Ein solcher Fall liegt hier vor. Gemessen hieran durfte der Gesetzgeber die
Feststellungsfrist für Verlustfeststellungsbescheide i. S. d. § 10d EStG regeln, die in
der Vergangenheit liegende Sachverhalte betrafen. Damit hat der Gesetzgeber die
Rechtslage auch mit Wirkung für die Vergangenheit so geregelt, wie sie bis zur
Änderung der Rechtsprechung durch das Urteil des BFH vom 01.03.2006 (XI R
33/04) und damit allgemeiner Rechtsanwendungspraxis auch auf Seiten der
Steuerpflichtigen entsprach. Denn die Klägerin hätte vor 2006 ebenfalls keinen
Anspruch auf Verlustfeststellung gehabt. Erst durch das Urteil vom 01.03.2006 ergab
sich für die Klägerin die Möglichkeit, ihre Verluste für die Jahre 1998 bis 2003
geltend zu machen. Der Gesetzgeber war jedoch befugt, auf die sich so ergebende
Regelungslücke zu reagieren und eine Vorschrift zu erlassen, die zur
Wiedereinführung einer Verjährung führte.

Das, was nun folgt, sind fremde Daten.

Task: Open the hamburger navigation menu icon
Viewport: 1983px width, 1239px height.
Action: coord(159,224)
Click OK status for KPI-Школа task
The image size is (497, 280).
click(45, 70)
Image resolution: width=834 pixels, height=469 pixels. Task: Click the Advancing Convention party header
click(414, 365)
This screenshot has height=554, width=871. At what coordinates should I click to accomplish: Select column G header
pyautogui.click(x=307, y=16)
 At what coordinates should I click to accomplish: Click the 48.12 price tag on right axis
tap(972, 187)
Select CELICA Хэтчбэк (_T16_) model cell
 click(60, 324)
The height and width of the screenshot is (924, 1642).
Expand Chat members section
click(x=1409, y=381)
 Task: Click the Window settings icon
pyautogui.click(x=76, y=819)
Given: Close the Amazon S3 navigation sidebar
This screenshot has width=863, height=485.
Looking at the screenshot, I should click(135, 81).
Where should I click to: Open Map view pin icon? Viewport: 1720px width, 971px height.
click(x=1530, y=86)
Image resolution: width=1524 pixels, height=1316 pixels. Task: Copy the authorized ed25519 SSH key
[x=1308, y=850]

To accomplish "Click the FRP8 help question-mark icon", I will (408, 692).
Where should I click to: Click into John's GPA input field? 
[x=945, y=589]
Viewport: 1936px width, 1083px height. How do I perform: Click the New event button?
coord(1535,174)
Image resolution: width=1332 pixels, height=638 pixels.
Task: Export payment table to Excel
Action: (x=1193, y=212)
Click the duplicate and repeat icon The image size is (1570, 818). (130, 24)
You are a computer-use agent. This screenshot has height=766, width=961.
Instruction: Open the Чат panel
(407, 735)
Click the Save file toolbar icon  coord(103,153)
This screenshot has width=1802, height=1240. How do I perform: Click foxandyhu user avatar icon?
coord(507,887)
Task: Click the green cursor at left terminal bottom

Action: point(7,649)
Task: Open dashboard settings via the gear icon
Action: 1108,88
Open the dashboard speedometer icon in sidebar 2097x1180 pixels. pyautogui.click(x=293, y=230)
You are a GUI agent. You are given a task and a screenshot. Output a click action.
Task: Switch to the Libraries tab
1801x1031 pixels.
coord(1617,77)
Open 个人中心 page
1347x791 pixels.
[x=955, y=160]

Die Klägerin war auch nicht schutzbedürftig. Denn die Klägerin konnte innerhalb der
kurzen Zeit zwischen Rechtsprechungsänderung und Reaktion des Gesetzgebers
kein Vertrauen darauf aufbauen, dass die geänderte Rechtsprechung unendlich
fortbestehen würde. Sie hat auch keine Vermögensdispositionen wegen der
Rechtsprechungsänderung getroffen. Tatsächlich hat sie die Geltendmachung von
Verlusten noch nicht erwogen, da sie anderenfalls durch eine Beantragung der
Verlustfeststellung bis zum 31.12.2006 noch die begehrten Bescheide hätte erhalten
können. Wie der BFH bereits in seiner Entscheidung vom 29.02.2012 IX R 3/11
festgestellt hat, hätte ein gewissenhaft handelnder Verfahrensbeteiligter seine
Studienaufwendungen rechtzeitig geltend gemacht (vgl. BFH-Urteil vom 29.02.2012
IX R 3/11, BFH/NV 2012, 915), da die Rechtslage schon ab dem Jahr 2002 im
Schrifttum mit Blick auf die (geänderte) BFH-Rechtsprechung zu Aufwendungen im
Zusammenhang mit berufsbegleitenden erstmaligen Hochschulstudien (vgl. die
Urteile vom 04.12 2002 VI R 120/01, BFHE 201, 156, BStBl II 2003, 403; vom
17.12.2002 VI R 137/01, BFHE 201, 211, BStBl II 2003, 407, und vom 22.07.2003 VI
R 50/02, BFHE 202, 563, BStBl II 2004, 889) kontrovers erörtert worden ist.II.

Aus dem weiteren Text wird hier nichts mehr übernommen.